(Excerpted data Opens)
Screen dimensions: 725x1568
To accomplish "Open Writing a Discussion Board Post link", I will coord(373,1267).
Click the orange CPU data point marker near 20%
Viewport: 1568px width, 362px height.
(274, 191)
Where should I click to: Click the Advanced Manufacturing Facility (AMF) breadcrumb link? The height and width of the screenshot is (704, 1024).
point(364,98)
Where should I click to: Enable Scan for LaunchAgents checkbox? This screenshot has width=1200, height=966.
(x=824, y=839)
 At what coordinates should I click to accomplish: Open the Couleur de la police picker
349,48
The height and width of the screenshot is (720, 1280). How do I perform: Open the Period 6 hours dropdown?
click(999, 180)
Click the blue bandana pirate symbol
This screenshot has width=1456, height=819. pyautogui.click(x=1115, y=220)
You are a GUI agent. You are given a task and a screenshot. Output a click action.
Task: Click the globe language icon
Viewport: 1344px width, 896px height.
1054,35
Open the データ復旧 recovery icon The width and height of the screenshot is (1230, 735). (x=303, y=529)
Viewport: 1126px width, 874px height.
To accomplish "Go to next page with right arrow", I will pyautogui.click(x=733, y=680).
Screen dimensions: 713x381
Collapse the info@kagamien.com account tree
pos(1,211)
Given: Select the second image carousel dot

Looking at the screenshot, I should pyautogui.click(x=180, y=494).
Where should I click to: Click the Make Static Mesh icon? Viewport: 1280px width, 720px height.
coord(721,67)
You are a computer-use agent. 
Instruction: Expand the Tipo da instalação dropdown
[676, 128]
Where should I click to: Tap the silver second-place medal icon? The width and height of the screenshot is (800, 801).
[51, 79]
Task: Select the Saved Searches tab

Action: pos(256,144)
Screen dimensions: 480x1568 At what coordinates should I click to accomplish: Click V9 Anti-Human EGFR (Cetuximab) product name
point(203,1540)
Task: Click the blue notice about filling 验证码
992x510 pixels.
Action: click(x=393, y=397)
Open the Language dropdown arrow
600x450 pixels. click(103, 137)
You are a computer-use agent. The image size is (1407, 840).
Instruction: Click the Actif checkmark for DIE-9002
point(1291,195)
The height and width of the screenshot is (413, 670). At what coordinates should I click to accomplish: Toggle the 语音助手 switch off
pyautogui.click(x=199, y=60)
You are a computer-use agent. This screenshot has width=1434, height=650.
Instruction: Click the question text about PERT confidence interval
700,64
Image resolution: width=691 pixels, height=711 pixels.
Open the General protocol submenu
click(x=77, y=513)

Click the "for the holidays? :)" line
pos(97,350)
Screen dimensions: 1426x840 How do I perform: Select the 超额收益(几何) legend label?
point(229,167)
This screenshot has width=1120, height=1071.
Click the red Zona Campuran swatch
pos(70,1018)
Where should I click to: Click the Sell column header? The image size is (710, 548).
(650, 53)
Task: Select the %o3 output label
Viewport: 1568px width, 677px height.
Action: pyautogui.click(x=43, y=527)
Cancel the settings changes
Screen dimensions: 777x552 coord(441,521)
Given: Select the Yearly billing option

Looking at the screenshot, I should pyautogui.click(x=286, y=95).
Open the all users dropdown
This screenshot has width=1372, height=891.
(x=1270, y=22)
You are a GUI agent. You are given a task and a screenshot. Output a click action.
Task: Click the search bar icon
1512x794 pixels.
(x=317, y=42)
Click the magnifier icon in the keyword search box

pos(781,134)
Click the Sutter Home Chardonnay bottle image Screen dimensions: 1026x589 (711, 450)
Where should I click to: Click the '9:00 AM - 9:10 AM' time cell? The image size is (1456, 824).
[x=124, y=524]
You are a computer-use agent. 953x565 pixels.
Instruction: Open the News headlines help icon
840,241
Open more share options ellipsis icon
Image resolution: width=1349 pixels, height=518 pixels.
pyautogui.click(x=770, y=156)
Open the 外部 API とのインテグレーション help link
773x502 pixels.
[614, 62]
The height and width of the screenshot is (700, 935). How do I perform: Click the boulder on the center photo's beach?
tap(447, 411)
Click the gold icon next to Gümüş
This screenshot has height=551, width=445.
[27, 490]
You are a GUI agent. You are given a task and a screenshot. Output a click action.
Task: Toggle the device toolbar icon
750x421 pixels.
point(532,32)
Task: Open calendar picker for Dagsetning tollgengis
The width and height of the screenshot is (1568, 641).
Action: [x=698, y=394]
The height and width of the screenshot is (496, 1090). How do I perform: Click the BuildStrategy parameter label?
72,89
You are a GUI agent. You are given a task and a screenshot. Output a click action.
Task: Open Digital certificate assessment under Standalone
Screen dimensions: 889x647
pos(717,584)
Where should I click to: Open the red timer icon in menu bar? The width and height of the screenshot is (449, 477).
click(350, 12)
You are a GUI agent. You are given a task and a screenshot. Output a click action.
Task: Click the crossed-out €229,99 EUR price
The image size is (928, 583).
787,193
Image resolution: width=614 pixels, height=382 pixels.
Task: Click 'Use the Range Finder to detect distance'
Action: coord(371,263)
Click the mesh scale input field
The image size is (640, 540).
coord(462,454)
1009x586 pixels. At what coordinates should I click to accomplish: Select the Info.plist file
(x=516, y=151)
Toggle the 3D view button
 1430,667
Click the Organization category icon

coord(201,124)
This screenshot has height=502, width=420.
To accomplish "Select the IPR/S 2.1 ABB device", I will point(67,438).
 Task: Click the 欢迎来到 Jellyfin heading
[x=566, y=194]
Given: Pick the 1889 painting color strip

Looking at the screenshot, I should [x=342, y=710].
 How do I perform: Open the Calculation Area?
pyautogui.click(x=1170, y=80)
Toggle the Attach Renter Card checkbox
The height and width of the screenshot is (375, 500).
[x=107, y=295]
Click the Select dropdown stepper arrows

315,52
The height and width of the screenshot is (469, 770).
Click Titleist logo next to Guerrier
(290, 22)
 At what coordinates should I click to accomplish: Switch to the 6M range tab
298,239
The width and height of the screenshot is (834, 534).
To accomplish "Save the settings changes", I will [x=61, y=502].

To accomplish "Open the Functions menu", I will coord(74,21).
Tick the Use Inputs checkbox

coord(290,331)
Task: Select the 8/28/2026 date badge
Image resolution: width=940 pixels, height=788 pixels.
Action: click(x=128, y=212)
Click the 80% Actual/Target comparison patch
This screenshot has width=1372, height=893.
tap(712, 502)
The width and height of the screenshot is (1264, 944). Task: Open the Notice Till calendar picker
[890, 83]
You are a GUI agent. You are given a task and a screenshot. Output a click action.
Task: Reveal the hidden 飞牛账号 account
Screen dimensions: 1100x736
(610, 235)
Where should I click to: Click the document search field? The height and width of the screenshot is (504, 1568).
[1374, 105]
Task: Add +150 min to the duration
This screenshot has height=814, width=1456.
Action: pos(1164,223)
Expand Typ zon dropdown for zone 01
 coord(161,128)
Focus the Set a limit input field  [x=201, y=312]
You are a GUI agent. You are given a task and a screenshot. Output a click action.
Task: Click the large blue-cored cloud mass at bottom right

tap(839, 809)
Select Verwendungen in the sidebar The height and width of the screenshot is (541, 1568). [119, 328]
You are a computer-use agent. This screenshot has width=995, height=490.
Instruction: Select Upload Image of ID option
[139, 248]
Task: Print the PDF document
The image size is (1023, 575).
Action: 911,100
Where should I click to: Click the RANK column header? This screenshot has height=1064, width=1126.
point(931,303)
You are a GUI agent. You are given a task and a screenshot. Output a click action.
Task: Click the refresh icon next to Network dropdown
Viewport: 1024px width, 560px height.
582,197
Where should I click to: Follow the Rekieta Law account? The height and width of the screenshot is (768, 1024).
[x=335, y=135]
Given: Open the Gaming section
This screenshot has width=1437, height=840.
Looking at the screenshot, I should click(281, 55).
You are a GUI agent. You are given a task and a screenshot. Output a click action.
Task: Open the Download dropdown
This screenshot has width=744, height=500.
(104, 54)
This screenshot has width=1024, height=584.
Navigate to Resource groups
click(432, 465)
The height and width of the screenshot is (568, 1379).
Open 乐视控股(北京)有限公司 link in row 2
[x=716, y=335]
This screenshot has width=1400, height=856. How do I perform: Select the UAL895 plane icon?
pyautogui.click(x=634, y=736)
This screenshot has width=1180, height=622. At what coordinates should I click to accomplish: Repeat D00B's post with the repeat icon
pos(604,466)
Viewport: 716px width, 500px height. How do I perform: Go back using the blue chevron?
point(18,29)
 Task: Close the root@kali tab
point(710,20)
(Excerpted data Closes)
Work required: Show, from the listing above, each line that contains the word "device".

Answer:
Task: Toggle the device toolbar icon
To accomplish "Select the IPR/S 2.1 ABB device", I will point(67,438).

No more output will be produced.